STATED TASK ::
Please copy the listing below word for word, starting with the line that contains "next to the 12?" and continuing through the end of the listing, both included. Leave the pictures out.

Records about locating elements on screens
>> Start

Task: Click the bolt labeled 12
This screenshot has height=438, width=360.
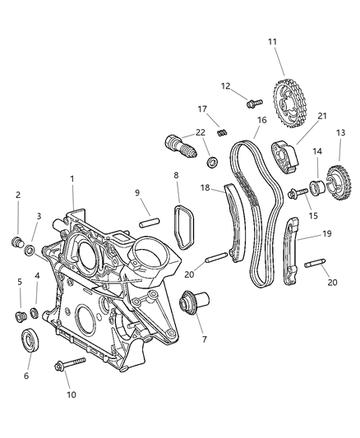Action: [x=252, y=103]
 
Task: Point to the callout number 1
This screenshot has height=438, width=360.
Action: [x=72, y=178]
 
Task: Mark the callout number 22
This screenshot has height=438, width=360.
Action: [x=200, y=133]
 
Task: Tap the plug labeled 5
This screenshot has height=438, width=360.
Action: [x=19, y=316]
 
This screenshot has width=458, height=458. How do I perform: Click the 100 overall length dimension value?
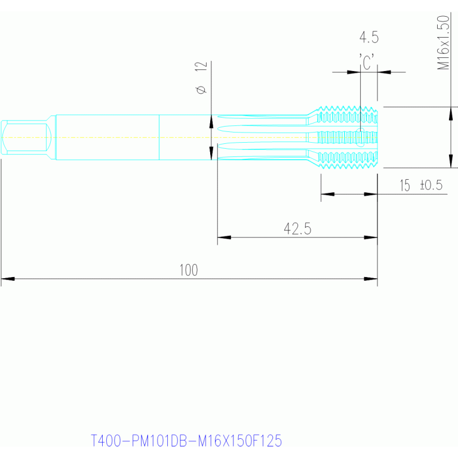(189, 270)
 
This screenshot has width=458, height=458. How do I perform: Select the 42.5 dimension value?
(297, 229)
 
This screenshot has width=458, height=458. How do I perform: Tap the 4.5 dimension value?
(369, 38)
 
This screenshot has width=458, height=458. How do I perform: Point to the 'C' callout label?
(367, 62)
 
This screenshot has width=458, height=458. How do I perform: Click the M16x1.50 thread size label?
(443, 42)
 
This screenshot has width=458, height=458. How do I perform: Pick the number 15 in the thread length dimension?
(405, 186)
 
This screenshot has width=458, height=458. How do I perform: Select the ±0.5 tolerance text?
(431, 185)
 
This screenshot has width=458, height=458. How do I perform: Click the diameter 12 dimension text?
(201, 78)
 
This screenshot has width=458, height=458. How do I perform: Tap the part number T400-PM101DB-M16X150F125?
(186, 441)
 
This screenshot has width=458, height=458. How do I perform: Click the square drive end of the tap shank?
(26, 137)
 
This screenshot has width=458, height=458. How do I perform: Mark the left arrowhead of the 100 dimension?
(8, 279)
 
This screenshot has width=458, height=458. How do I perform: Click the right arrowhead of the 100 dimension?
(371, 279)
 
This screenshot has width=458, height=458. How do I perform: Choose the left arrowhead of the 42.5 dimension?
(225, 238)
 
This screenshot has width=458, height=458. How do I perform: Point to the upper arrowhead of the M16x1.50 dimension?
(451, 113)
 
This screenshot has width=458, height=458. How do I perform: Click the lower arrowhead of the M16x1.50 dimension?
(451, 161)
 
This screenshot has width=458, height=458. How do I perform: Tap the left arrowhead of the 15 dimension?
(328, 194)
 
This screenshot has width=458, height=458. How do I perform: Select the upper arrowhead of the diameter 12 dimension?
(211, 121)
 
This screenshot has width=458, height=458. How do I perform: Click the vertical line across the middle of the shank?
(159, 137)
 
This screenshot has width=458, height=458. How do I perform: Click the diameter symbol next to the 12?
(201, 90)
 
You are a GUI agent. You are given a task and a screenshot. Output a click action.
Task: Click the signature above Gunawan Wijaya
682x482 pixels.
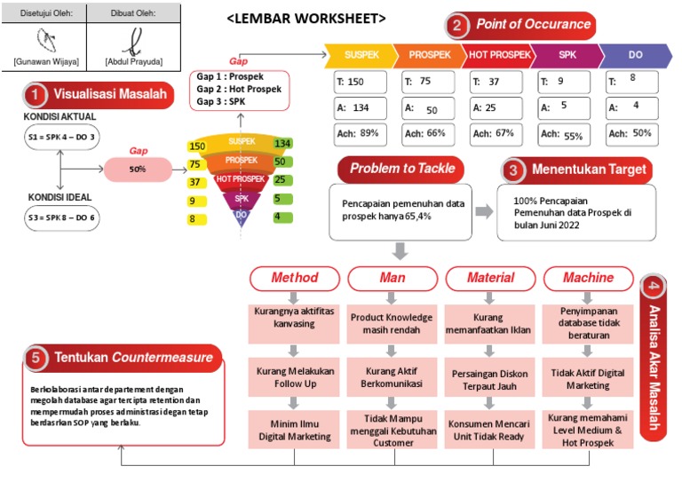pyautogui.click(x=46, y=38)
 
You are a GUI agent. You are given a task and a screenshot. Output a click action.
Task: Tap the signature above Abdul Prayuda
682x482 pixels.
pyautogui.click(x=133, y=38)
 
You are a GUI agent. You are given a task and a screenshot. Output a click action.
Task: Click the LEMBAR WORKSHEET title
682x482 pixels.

>> End

EXPECTED ANSWER ::
This screenshot has width=458, height=458. How do I perform: Click the diameter symbol next to the 12?
(201, 90)
 
You are a GUI agent. You are given a task and a screenshot. Output a click action.
Task: Click the signature above Gunawan Wijaya
682x482 pixels.
pyautogui.click(x=46, y=38)
 
You are a GUI agent. You are given a task and a screenshot. Output a click action.
Task: Tap the signature above Abdul Prayuda
682x482 pixels.
pyautogui.click(x=133, y=38)
 
You are a GUI agent. You are given a task and a screenshot. Output a click action.
Task: Click the LEMBAR WORKSHEET title
682x482 pixels.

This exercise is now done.